Chronic ETA Receptor Blockade Prevents the Progression of Renal Injury in Diabetic Dahl Salt‐sensitive (SS) Rats

The endothelin (ET) system has been shown to play an important role in the development and progression of diabetic nephropathy (DN) via an ETA receptor mediated inflammatory response. Tumor necrosis factor‐alpha (TNF‐α) is inflammatory cytokine that has been used as a marker of chronic renal disease. Preliminary studies from our laboratory indicate that the induction of diabetes in Dahl salt‐sensitive (SS) rats promotes the development DN that was associated with an increase in ET‐1 excretion. Therefore, the present study examined whether chronic ETA blockade with ABT‐627 prevents the progression of renal injury in diabetic SS rats with pre‐existing renal disease by decreasing renal TNF‐α levels.
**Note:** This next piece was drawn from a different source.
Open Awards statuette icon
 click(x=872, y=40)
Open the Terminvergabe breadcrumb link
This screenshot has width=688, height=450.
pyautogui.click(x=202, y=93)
After 3 weeks of diabetes (STZ, 50 mg/kg, i.p.), proteinuria increased to 375±74 mg/day. The rats were then separated into two groups: (1) vehicle and (2) ABT‐627 (5mg/kg/day). After 6 weeks of ABT‐627 treatment, proteinuria was markedly decreased in diabetic SS rats versus vehicle treated rats without any changes in arterial pressure (289±17 vs. 371±30 mg/day, respectively). The expression of the TNF‐α signaling pathway in the renal cortex was significantly reduced in ABT‐627‐ treated diabetic SS rats compared to the values observed in vehicle treated rats. These findings indicate that the prevention of progressive proteinuria with chronic ETA blockade was associated with a decrease in the renal TNF‐α pathway.